Du Centre de documentation à la Centrale de recoordination
Le 20 novembre 1920, Kahn fonde, pour une durée de 100 ans, une société anonyme au capital de dix millions de francs, dont la raison sociale est simplement « Centre de documentation ».
Son objet précise l’ampleur de la démarche : « Documentations scientifiques, sociales, économiques, techniques, commerciales, industrielles, financières et agricoles. »
En englobant ainsi ses fondations dans une même structure, Kahn semble vouloir lutter contre une pensée fragmentée. Sa confiance dans le progrès technique se désagrège : au début des années 1930, la « technologie » et la « technocratie » lui apparaissent comme facteurs de décoordination de tous les secteurs de la vie. Il veut, écrit-il, « défragmenter la mentalité spécialisée des cadres de la communauté ».

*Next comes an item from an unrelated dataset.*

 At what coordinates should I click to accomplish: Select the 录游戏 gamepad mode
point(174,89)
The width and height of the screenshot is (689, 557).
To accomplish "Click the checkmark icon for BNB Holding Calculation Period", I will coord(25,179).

Ces idées sont déjà à l’œuvre lorsqu’il passe en 1929 du « Centre de documentation » à la « Centrale de recoordination ». C’est en effet sous cette appellation qu’il lègue à l’université de Paris l’ensemble de ses créations. La mission de cette Centrale n’est rien moins que de « recoordonner » la planète, bouleversée par l’accélération des progrès techniques et l’interdépendance. La méthode demeure une documentation de tous les instants et dans tous les domaines, convergeant pour déjouer les approches fragmentaires sources de jugements erronés.
Il prend ainsi ses distances avec la vision d’un progrès triomphant, héritée des Lumières, et avec la technocratie saint-simonienne. Il ne renie pas la capacité de la science à améliorer le sort de l’humanité, mais contrôlée par l’« union des éléments d’équilibre contre le déséquilibre des éléments ».